> [GIVEN REQUEST]: How many of the lines below contain the string "height"? Give only the number.

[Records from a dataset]
[BEGIN]

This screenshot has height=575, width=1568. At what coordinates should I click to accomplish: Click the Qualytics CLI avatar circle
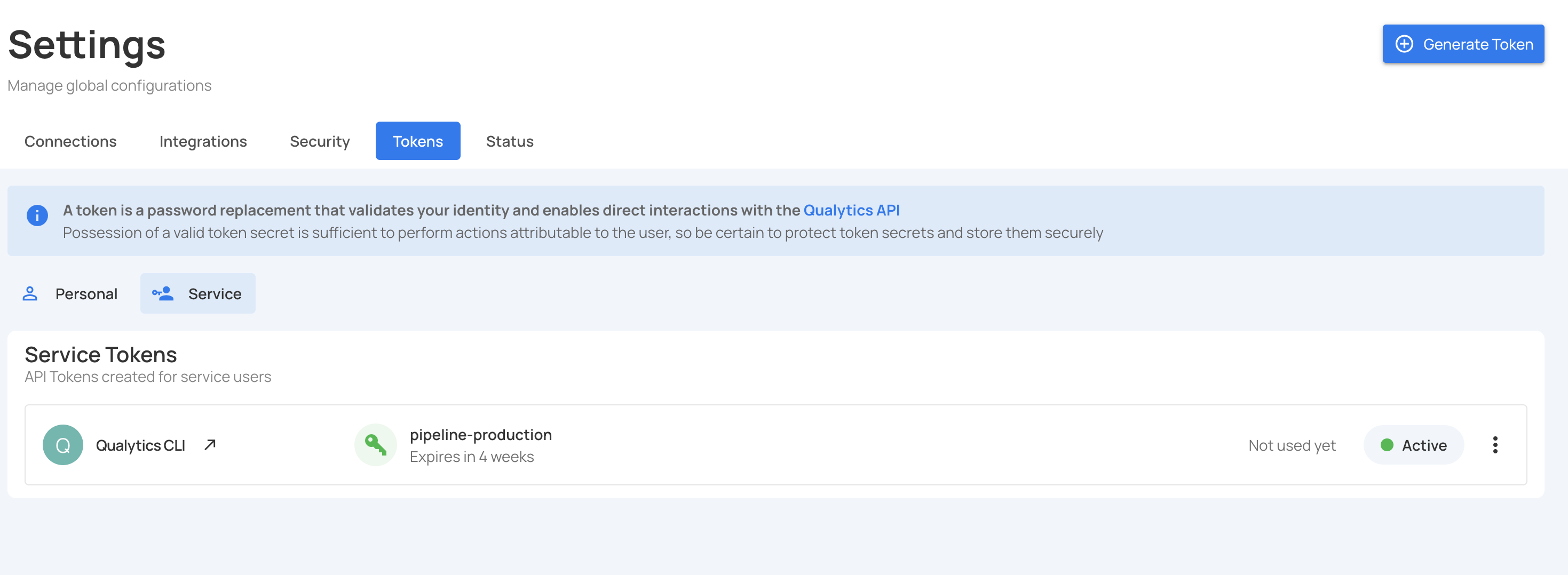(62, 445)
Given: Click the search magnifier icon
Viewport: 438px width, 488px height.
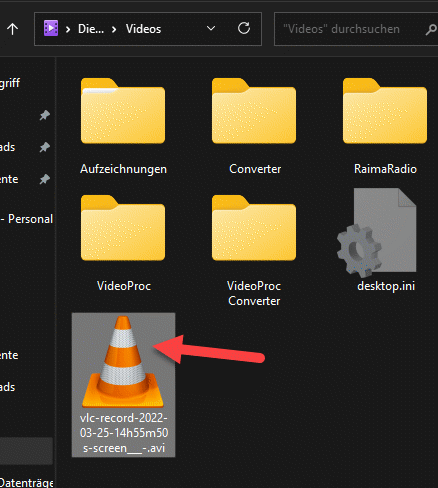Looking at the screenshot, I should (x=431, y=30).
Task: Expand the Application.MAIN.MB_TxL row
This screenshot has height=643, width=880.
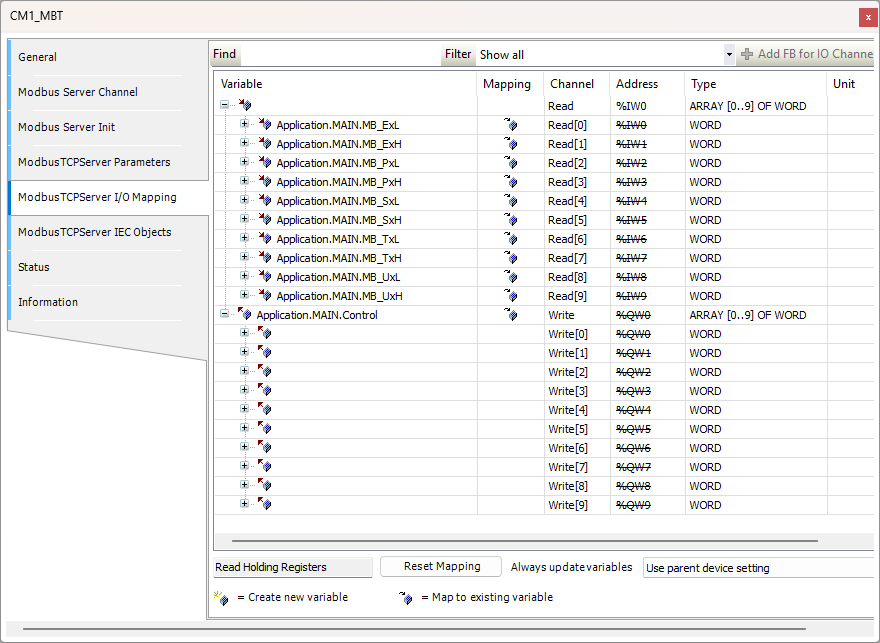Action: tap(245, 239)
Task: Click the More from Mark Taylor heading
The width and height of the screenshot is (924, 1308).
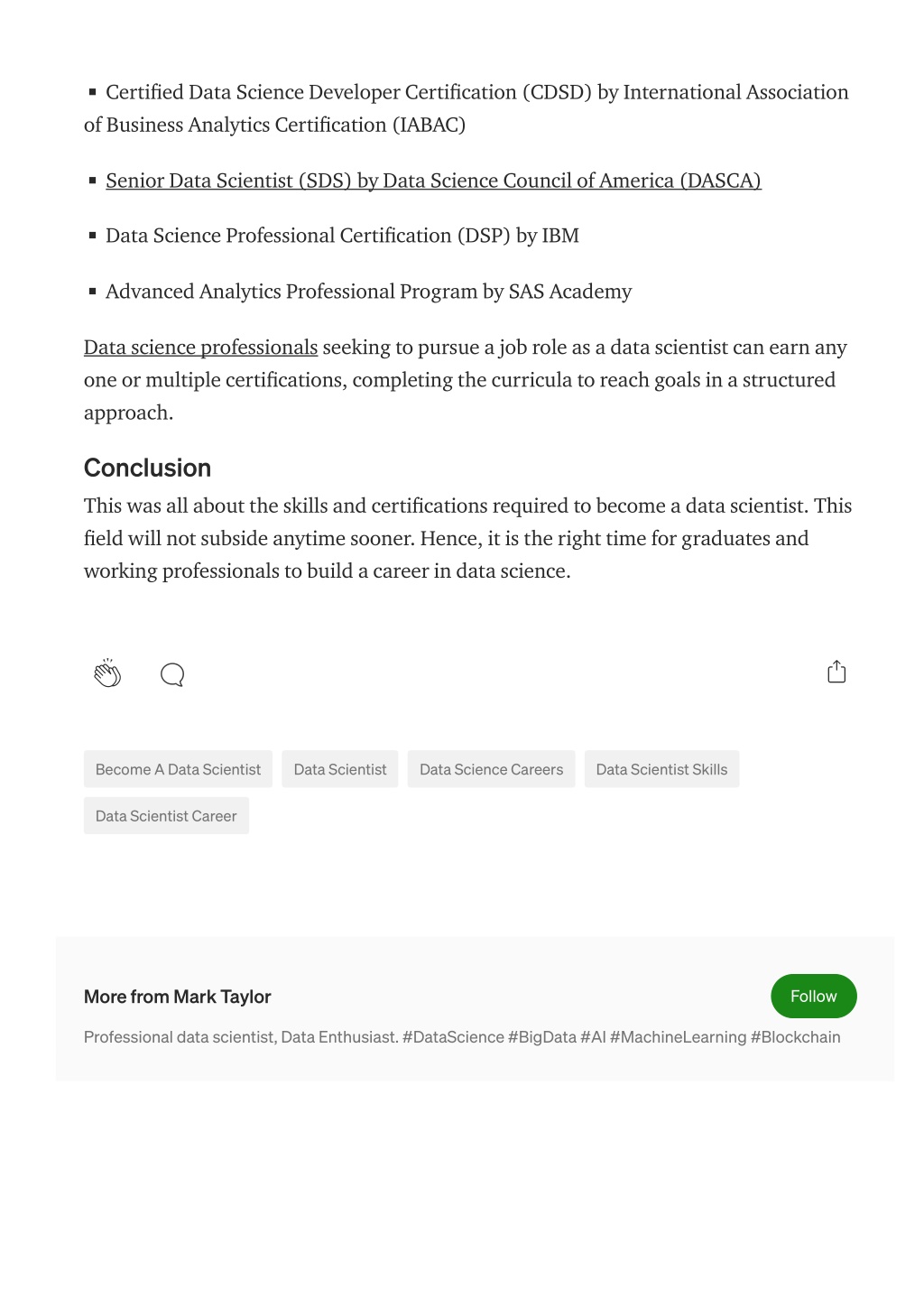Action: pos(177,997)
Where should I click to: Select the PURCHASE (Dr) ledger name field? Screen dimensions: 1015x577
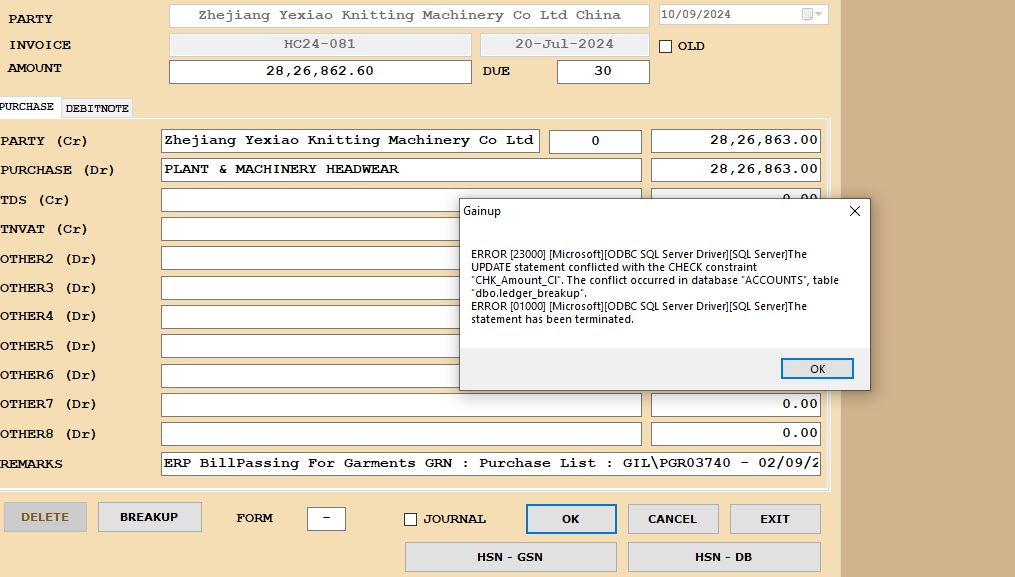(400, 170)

[END]

> [WRITTEN SOLUTION]: 4